--- Exercise material ---

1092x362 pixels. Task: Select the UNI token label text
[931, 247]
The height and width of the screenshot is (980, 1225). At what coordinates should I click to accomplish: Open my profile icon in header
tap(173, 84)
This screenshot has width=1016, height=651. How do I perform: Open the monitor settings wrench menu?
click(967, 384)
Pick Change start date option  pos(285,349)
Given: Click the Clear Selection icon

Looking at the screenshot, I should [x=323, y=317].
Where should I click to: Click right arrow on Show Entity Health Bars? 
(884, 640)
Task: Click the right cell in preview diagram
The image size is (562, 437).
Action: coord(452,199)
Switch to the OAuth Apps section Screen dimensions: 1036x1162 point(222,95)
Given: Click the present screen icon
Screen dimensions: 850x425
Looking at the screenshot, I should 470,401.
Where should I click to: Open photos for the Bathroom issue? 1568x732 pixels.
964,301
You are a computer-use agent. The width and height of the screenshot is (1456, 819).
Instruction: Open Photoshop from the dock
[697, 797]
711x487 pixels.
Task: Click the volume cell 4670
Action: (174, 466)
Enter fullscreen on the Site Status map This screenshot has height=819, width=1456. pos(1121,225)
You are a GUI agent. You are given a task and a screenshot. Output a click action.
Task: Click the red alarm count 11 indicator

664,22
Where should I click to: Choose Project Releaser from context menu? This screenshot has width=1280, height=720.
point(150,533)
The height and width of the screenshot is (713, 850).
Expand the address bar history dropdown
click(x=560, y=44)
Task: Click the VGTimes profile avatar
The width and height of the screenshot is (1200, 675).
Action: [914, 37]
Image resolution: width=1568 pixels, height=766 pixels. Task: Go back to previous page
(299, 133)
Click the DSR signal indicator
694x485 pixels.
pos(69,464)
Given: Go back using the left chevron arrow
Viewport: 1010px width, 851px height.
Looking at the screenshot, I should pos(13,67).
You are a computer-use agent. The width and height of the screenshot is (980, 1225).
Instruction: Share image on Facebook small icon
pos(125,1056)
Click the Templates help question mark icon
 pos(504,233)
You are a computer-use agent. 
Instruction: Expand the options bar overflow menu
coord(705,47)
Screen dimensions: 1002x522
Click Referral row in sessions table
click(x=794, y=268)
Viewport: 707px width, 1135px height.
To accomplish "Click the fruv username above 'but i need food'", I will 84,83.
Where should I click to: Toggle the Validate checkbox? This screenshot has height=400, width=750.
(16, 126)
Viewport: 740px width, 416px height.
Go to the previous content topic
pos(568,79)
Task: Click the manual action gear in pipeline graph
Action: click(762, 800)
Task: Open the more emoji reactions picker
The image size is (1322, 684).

---

=== Problem statement ===
Return every one of the lines of data above, reproducing each character without any change.

=== Reply ===
1092x362 pixels. Task: Select the UNI token label text
[931, 247]
The height and width of the screenshot is (980, 1225). At what coordinates should I click to accomplish: Open my profile icon in header
tap(173, 84)
This screenshot has width=1016, height=651. How do I perform: Open the monitor settings wrench menu?
click(967, 384)
Pick Change start date option  pos(285,349)
Given: Click the Clear Selection icon

Looking at the screenshot, I should [x=323, y=317].
Where should I click to: Click right arrow on Show Entity Health Bars? 
(884, 640)
Task: Click the right cell in preview diagram
The image size is (562, 437).
Action: coord(452,199)
Switch to the OAuth Apps section Screen dimensions: 1036x1162 point(222,95)
Given: Click the present screen icon
Screen dimensions: 850x425
Looking at the screenshot, I should 470,401.
Where should I click to: Open photos for the Bathroom issue? 1568x732 pixels.
964,301
You are a computer-use agent. The width and height of the screenshot is (1456, 819).
Instruction: Open Photoshop from the dock
[697, 797]
711x487 pixels.
Task: Click the volume cell 4670
Action: (174, 466)
Enter fullscreen on the Site Status map This screenshot has height=819, width=1456. pos(1121,225)
You are a GUI agent. You are given a task and a screenshot. Output a click action.
Task: Click the red alarm count 11 indicator

664,22
Where should I click to: Choose Project Releaser from context menu? This screenshot has width=1280, height=720.
point(150,533)
The height and width of the screenshot is (713, 850).
Expand the address bar history dropdown
click(x=560, y=44)
Task: Click the VGTimes profile avatar
The width and height of the screenshot is (1200, 675).
Action: [914, 37]
Image resolution: width=1568 pixels, height=766 pixels. Task: Go back to previous page
(299, 133)
Click the DSR signal indicator
694x485 pixels.
pos(69,464)
Given: Go back using the left chevron arrow
Viewport: 1010px width, 851px height.
Looking at the screenshot, I should pos(13,67).
You are a computer-use agent. The width and height of the screenshot is (980, 1225).
Instruction: Share image on Facebook small icon
pos(125,1056)
Click the Templates help question mark icon
 pos(504,233)
You are a computer-use agent. 
Instruction: Expand the options bar overflow menu
coord(705,47)
Screen dimensions: 1002x522
Click Referral row in sessions table
click(x=794, y=268)
Viewport: 707px width, 1135px height.
To accomplish "Click the fruv username above 'but i need food'", I will 84,83.
Where should I click to: Toggle the Validate checkbox? This screenshot has height=400, width=750.
(16, 126)
Viewport: 740px width, 416px height.
Go to the previous content topic
pos(568,79)
Task: Click the manual action gear in pipeline graph
Action: click(762, 800)
Task: Open the more emoji reactions picker
The image size is (1322, 684).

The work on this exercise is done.